US 11,782,955 B1
Multi-stage clustering
Deepika Jindal, Kent, WA (US); and Igor Grudetskyi, Seattle, WA (US)
Assigned to AMAZON TECHNOLOGIES, INC., Seattle, WA (US)
Filed by Amazon Technologies, Inc., Seattle, WA (US)
Filed on Aug. 26, 2021, as Appl. No. 17/458,184.
Int. Cl. G06F 16/28 (2019.01); G06N 20/00 (2019.01)

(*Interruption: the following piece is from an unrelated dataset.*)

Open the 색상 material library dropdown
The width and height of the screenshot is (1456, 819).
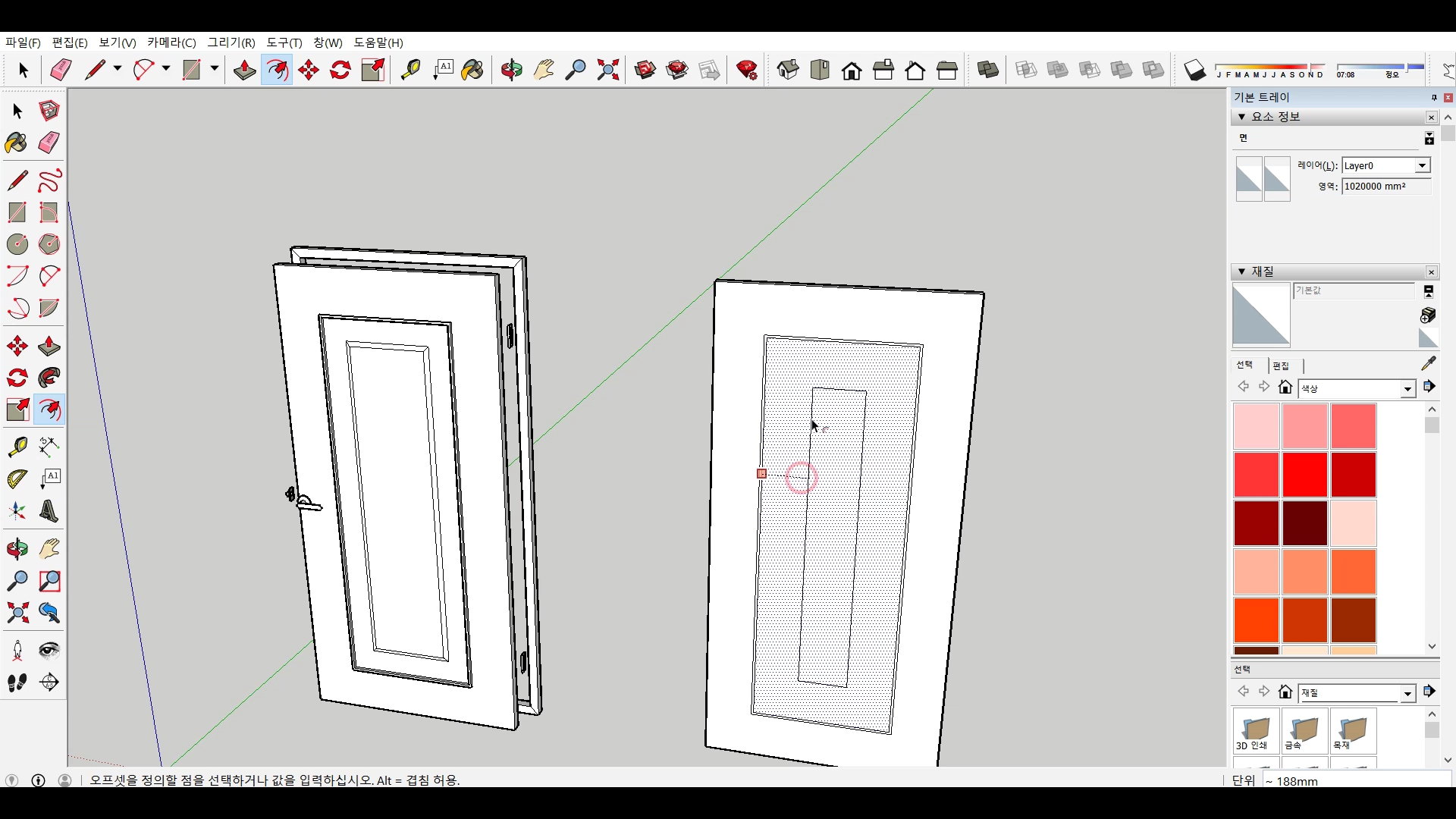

CPC G06F 16/285 (2019.01) [G06N 20/00 (2019.01)] 20 Claims
OG exemplary drawing
 
1. A computer-implemented method of multi-stage clustering, comprising:
receiving a data set comprising a first plurality of elements, where each element of the first plurality of elements includes respective text describing the element;
dividing the first plurality of elements into a first plurality of clusters at a first hierarchical level using a clustering algorithm;
dividing each of the first plurality of clusters into a second plurality of clusters at a second hierarchical level using the clustering algorithm;
dividing each of the second plurality of clusters into a third plurality of clusters at a third hierarchical level using the clustering algorithm;
dividing each of the third plurality of clusters into a fourth plurality of clusters at a fourth hierarchical level using the clustering algorithm;
determining resource data representing a number of resources for labeling the first plurality of elements based at least in part on the first plurality of clusters at the first hierarchical level;
assigning the number of resources to label clusters of the second plurality of clusters at the second hierarchical level based on a number of the fourth plurality of clusters in each cluster of the second plurality of clusters;
assigning, for a first cluster of the fourth plurality of clusters, a label that classifies elements of the first cluster as belonging to a first class; and
determining that the elements of the first cluster are non-compliant with respect to a first policy based at least in part on the label.